Over the past three years, Dr. Ma Xin has leveraged self-media platforms to deliver public welfare science popularization on lifestyle medicine in Mandarin Chinese to a global audience, based at the Texas Medical Center in Houston, USA—the world’s largest medical center. Her efforts have yielded remarkable results, attracting 1.2 million followers on social media. The lifestyle medicine guidance provided has benefited millions, alleviating or even resolving the burdens of chronic conditions such as sleep disorders, obesity, cancer, diabetes, and hypertension. Particularly during the pandemic, her work offered psychological and spiritual support to patients suffering from anxiety and depression, helping them emerge from the shadow of illness and make significant contributions to public health.


He Liquan stated that Ping An Chronic Disease Manager is currently focused on developing technological solutions for the proactive lifestyle medicine intervention of 35 types of chronic diseases. Significant progress has been made in managing chronic metabolic disorders such as diabetes, hypertension, and obesity, with its out-of-hospital online management capabilities achieving industry-leading scale and efficacy. Taking diabetes management as an example, Ping An’s health managers conduct initial telephone interviews with enrolled patients to collect health data, including BMI, blood glucose, blood pressure, and smoking/alcohol consumption habits. Medical history, family history, and lifestyle habits are recorded into the physician-side system, where AI-driven customized online management plans are generated. These plans include blood glucose monitoring, patient education, dietary guidance, and exercise recommendations. Health lifestyle reshaping and reconstruction are facilitated through meal reviews, community check-ins, and educational milestone achievements. Based on Cognitive Behavioral Therapy (CBT), patients undergo stratified and classified management, including a 21-day intensive management program with immersive community engagement for diabetic patients, supplemented by follow-ups at one month and quarterly intervals. These follow-ups provide indicator alerts, abnormality interventions, and summary-based incentives. This approach establishes an effective closed-loop management system for online diabetes care: data collection for plan formulation, intensive management for behavior shaping, regular follow-ups for abnormality intervention, and periodic summaries for motivational reinforcement. This model has demonstrated positive outcomes in leveraging technology to empower lifestyle medicine and proactively intervene in the health management of chronic disease patients.

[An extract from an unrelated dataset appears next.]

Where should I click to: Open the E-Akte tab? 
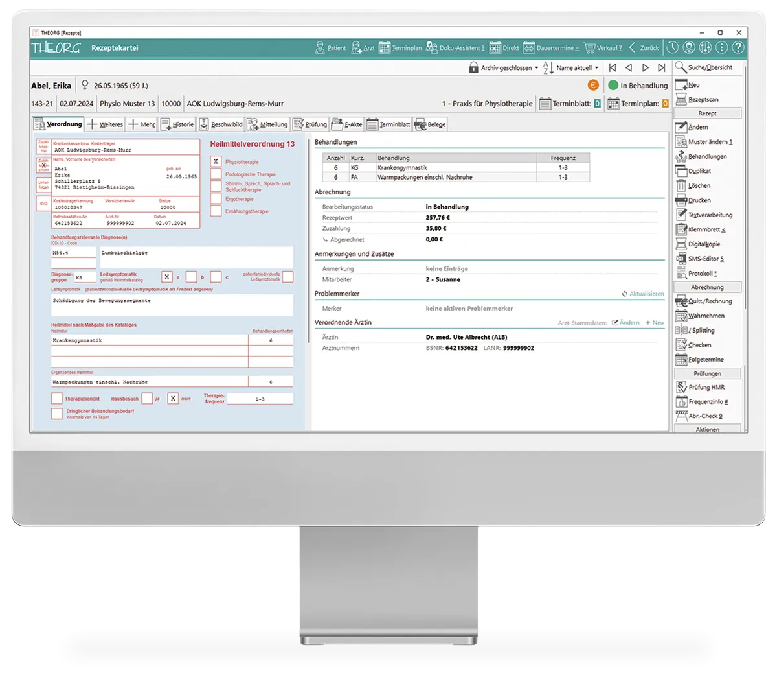(348, 124)
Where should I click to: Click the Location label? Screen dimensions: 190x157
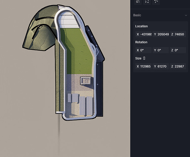pyautogui.click(x=141, y=26)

It is reported that in July this year, Ping An Group will unveil an upgraded brand identity centered on “Professionalism · Value.” The aforementioned achievements of Ping An Chronic Disease Manager, a subsidiary of Ping An Health, will also empower clinical practice. They will be applied across departments in hospitals at all levels, including General Practice, Health Management Centers, Clinical Nutrition Departments, and Endocrinology and Metabolism Centers, to jointly establish Lifestyle Medicine Centers for Health. By leveraging technological innovation in chronic disease management, these initiatives will enhance hospital capabilities through professional value, serve a broader population, and contribute to the goals of Healthy China 2030.